Some of the top advances made by the security industry:
- Lower volume of ransomware attacks
There was no rise in the number of ransomware attacks in 2017, but data from SonicWall’s Capture Advanced Threat Protection (ATP) sandbox noted a spike in more targeted, unique, and challenging ransomware. The report also analyses shifting trends in payment methods, particularly bitcoin, that affect trends in ransomware.
- More numbers of SSL, TLS encryption
There were higher numbers of HTTPS than unencrypted HTTP sessions, which is critical for the security of cloud environments/applications and websites. However, there are hidden cyber threats in encrypted sessions and there is a huge need to inspect SSL and TLS sessions to stop them. For the first time, the threat report offers real-world data that uncovers the volume of malware and other threats hidden in encrypted sessions.
- Moving targets of exploit kits
While browser vendors are phasing out vulnerable applications, cybercriminals are targeting the replacement applications. When confronted with a highly dynamic attack vector, organizations need to employ advanced technologies like machine learning to help protect against them.

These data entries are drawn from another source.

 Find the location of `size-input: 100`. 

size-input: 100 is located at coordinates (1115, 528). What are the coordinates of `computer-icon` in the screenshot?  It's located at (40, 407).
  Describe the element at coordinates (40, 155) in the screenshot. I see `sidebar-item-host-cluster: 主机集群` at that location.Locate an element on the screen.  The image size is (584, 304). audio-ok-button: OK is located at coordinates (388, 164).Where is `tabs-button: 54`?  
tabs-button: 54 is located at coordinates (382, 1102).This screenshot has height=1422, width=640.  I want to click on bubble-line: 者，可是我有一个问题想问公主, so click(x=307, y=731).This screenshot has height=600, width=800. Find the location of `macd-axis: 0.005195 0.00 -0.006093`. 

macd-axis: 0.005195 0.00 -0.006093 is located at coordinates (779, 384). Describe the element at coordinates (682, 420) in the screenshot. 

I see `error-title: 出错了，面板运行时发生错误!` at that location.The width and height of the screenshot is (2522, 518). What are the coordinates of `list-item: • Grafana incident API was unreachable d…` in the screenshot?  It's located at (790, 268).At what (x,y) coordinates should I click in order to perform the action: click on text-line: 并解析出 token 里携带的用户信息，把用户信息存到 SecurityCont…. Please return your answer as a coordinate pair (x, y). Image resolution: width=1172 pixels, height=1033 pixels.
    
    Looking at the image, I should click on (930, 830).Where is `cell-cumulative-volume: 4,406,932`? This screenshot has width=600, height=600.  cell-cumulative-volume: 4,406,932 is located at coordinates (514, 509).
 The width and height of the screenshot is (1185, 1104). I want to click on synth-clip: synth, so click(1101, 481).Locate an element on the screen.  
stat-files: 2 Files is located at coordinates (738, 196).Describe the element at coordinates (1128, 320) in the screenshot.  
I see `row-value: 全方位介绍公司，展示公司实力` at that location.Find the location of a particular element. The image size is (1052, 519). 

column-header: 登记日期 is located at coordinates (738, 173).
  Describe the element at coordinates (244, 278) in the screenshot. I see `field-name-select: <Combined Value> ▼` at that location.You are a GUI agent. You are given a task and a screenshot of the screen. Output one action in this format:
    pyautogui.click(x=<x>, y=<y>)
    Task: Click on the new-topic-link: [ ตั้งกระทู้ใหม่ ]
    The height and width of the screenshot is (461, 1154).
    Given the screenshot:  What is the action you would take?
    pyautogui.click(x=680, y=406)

- Law enforcement arrests dissuade cybercriminals
Arrests of key malware and exploit kit authors are lowering the scale, volume, and success of cyber attacks.
The top advances made by cybercriminals:
- A higher number of ransomware variants
The report identified a new malware variant for every 250 unknown hits, even though there were fewer ransomware payouts and occurrences. The study analyses the trends in 2017 and examines the possibility of 2018 presenting a truer picture of the threat landscape.
- ‘Malware cocktails’ repurpose existing codes
Cybercriminals are creating ‘malware cocktails’ that use variations of a preexisting code so they can be released undetected into a network. Malware writers are leveraging each others’ code and mixing them to form new malware, placing a strain on signature-only security controls. The report studies trending exploit kits and the ways in which they have repurposed old code for new gains.
- IoT, chip processors are the new frontiers for cybercriminals
Cybercriminals are pushing the envelope by breaking into advanced technology spaces, notably the Internet of Things (IoT) and chip processors.
The 2018 SonicWall Cyber Threat Report explains in detail the mode of operations of malware writers and their techniques. In most cases, these techniques are near-impossible to analyse in real time using static detection techniques. The report offers you all the actionable insights you will need in charting your security roadmap.